Surprisingly, instead of feeling defeated, I felt free. I realized I couldn't be expected to purify every aspect of my family's life. News headlines emphasize life's dangers and then tantalizingly offer solutions for ridding your home, your food, and your body of contaminants. I'm not the first to be sucked in by those claims—or hopelessly confused by them. Just to be sure, though, I called a few experts for a second opinion.

"'Detoxing' can become a coping skill that's used to gain a sense of control when life feels overwhelming," says psychotherapist Julie Hanks, M.S.W. In other words, you may not be able to control stock-market crashes or terrorism, but you can nix pesticides from your kitchen.

But this control tactic can backfire: When you spend all of your time worrying about everything that could possibly harm you, and spend a hunk of your money trying to delete those dangers from your life, the intense stress it causes can have a bigger impact on your lifestyle than BPA or any other scary-sounding acronym.

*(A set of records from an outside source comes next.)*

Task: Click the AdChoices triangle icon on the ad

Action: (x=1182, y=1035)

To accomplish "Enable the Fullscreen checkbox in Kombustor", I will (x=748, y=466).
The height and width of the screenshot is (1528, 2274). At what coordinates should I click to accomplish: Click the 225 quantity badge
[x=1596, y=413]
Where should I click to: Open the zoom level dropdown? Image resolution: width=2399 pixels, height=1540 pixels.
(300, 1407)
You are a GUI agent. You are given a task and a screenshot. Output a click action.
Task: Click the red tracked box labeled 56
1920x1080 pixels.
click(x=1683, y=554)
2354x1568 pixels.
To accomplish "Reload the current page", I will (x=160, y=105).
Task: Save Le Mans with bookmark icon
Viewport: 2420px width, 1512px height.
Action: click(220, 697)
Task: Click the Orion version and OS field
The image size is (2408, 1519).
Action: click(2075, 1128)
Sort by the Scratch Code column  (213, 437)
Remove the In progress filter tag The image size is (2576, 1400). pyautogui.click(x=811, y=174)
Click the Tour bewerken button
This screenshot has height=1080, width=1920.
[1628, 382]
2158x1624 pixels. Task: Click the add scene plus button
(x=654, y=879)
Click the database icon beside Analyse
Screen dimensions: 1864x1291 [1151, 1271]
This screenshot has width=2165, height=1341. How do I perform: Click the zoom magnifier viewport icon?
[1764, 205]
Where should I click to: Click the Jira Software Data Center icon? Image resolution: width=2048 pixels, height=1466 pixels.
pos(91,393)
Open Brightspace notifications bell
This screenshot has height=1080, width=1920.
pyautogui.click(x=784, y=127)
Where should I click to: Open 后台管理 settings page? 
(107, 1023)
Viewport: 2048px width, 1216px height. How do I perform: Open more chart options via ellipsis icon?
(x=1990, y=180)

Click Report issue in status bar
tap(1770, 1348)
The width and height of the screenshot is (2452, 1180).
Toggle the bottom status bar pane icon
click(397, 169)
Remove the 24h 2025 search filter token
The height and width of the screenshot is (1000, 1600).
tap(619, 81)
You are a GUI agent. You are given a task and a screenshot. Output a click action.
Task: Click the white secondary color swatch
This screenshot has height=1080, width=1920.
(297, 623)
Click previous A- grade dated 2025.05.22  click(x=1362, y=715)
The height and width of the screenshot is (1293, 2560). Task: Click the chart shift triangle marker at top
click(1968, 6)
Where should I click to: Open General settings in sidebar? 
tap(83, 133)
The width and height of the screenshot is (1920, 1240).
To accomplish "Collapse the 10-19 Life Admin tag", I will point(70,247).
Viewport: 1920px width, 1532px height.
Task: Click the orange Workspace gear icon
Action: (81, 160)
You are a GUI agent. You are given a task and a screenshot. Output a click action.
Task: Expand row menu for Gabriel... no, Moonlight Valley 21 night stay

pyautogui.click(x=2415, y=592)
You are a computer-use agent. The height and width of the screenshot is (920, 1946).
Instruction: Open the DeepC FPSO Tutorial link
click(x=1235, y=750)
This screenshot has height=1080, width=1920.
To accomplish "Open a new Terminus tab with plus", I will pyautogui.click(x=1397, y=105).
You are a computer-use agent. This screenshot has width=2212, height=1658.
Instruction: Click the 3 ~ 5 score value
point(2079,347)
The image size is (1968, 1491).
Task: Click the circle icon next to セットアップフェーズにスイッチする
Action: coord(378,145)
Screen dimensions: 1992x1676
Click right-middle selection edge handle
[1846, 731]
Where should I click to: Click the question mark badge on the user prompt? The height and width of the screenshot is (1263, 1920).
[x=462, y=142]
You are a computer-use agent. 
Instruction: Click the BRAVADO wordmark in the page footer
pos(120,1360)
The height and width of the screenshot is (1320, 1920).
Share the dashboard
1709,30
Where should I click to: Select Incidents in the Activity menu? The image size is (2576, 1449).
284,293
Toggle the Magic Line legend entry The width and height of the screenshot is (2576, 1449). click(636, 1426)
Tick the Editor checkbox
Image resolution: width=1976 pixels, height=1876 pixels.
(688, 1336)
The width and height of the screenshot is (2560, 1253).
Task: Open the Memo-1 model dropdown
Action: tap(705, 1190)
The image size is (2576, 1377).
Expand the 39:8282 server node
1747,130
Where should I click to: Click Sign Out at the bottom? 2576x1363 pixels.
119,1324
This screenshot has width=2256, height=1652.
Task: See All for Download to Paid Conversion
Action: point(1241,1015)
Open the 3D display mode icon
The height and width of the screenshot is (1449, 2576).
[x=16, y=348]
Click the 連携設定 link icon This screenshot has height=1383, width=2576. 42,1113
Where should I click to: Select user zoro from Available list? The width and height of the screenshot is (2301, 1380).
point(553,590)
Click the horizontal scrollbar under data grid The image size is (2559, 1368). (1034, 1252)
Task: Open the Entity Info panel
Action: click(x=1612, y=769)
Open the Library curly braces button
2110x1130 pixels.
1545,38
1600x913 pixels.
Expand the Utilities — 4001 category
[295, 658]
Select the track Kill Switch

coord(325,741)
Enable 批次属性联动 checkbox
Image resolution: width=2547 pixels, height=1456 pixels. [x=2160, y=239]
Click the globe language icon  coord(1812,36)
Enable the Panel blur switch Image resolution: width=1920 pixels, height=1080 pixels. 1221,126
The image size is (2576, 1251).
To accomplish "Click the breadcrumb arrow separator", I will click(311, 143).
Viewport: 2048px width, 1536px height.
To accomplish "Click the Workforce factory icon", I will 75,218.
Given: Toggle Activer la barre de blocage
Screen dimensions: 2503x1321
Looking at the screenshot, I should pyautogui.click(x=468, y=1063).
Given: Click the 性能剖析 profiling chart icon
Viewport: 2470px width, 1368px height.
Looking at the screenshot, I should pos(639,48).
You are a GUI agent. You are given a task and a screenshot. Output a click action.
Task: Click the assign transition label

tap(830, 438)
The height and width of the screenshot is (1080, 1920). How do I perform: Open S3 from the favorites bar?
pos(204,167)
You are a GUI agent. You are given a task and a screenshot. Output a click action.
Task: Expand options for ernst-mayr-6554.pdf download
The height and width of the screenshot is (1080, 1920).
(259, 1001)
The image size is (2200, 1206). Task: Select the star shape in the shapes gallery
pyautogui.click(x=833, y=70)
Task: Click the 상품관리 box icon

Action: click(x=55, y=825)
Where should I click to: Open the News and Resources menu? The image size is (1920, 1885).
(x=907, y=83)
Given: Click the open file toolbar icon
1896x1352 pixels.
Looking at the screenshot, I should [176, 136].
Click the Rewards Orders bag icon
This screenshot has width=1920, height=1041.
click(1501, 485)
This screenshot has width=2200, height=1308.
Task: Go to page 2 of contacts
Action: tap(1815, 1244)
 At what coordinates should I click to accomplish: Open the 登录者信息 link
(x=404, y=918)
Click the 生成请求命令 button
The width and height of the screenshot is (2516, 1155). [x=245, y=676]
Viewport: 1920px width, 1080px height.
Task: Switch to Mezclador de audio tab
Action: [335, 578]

"Detoxing is about taking a break and renewing and rejuvenating ourselves," says Gerard E. Mullin, M.D., an associate professor of medicine at The Johns Hopkins Hospital in Baltimore. "But if you take it to extremes, you may do yourself more harm by living in a state of anxiety."

Balance is the only approach that works for me. Some changes are so easy that it doesn't make sense not to make them—toting a stainless-steel water bottle in lieu of a BPA-containing plastic one to the gym, for example. I'm still not ecstatic about the static in my clothes, but because it's easier and cheaper—as well as healthier—not to use dryer sheets, I'm willing to put up with a little shock therapy. But I gave up the $8 organic shampoo and went back to my $3 suds. I still buy my toddler organic, hormone-free milk, but my husband and I stick with the regular stuff.

And something amazing has happened: I've stopped lying awake at night, worrying that our toilet-bowl cleaner will give me cancer or that the carpeting in the nursery might off-gas and melt my son's brain. Even though I've let my guard down, my family and I are way happier than we were when I was spending my precious spare time hunting down pesticides, synthetic chemicals, and stray electromagnetic waves. I can now actually enjoy our home—and start letting good things in instead of keeping bad things out.

Here are a few of the chemicals you can live with and the ones you definitely shouldn’t:

  • Dishwasher Detergent: One sniff will tell you how toxic the fumes from a bleach-containing detergent can be, so be sure to use one that is bleach-free.
  • The “Dirty Dozen:” Buy organic versions of the 12 most pesticide-laden produce (you can download the list at foodnews.org) and you can reduce your pesticide exposure by up to 80 percent.
  • Nix the Air Fresheners: Hormone-disrupting chemicals known as phthalates were found in 12 out of 14 commercial fresheners, according to a 2007 Natural Resources Defense Council study.